** Work to complete **
Write out the part of the passage on lighter wines starting at "Whilst fizz is" and ending at "a drinks party.", keeping every word, spelling and punctuation mark unchanged.
=== Extract ===
As I get older my capacity for booze seems to get progressively lower and my hangovers longer and nastier. As a result, particularly at this time of year, lighter wines have significant appeal to me.
Alcohol levels in white wines seem to be inexorably increasing, such that 14° is no longer that unusual. Bear in mind that the one unit per glass of wine, people aways seem to assume that a glass of wine is one unit regardless of the size of the glass or wine in it, is based on a measely 125ml glass of wine of only 8°alcohol. A 250ml glass of wine at 14° comes in at a whopping 3.5 units.
Whilst fizz is for many the party wine of choice, it is often pricey (for what you get) and can be alcohol heavy. It also gives me, for one, terrible indigestion. Not a good combination for a long session at a drinks party.
Below are three example of lighter wines that are out there to buy at the moment which I think are nice alternative options to fizz and heavy hitting whites during the festive season.
=== Source excerpt ===
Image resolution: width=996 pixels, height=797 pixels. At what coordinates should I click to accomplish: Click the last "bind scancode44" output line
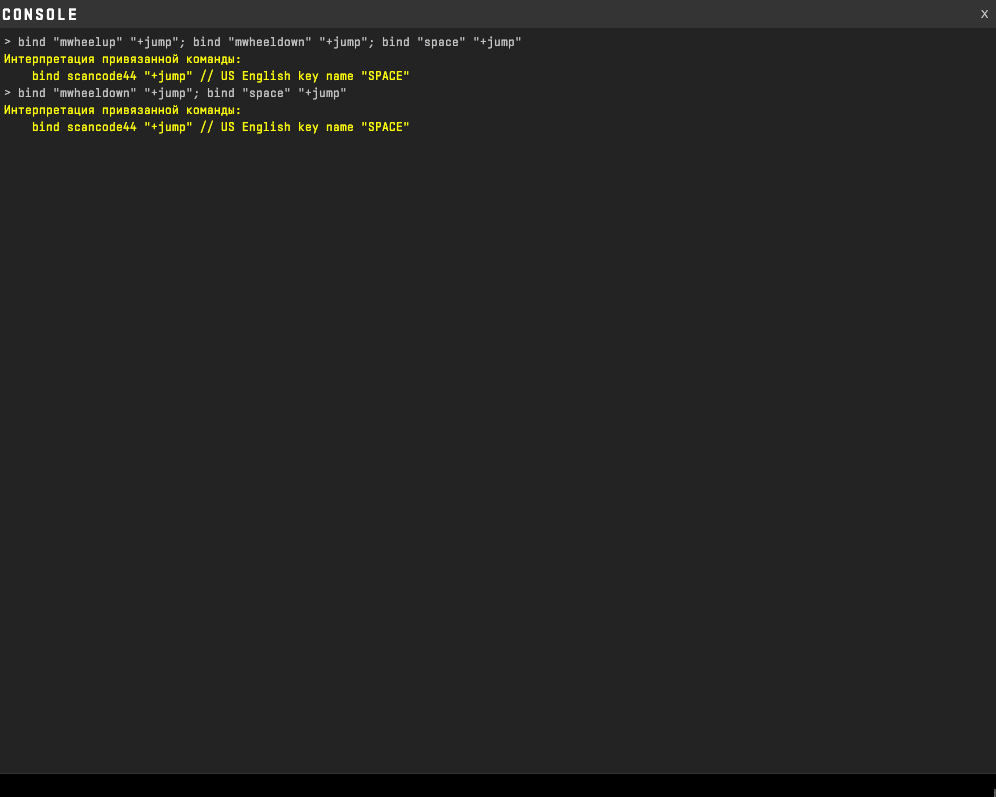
===
** The answer **
Whilst fizz is for many the party wine of choice, it is often pricey (for what you get) and can be alcohol heavy. It also gives me, for one, terrible indigestion. Not a good combination for a long session at a drinks party.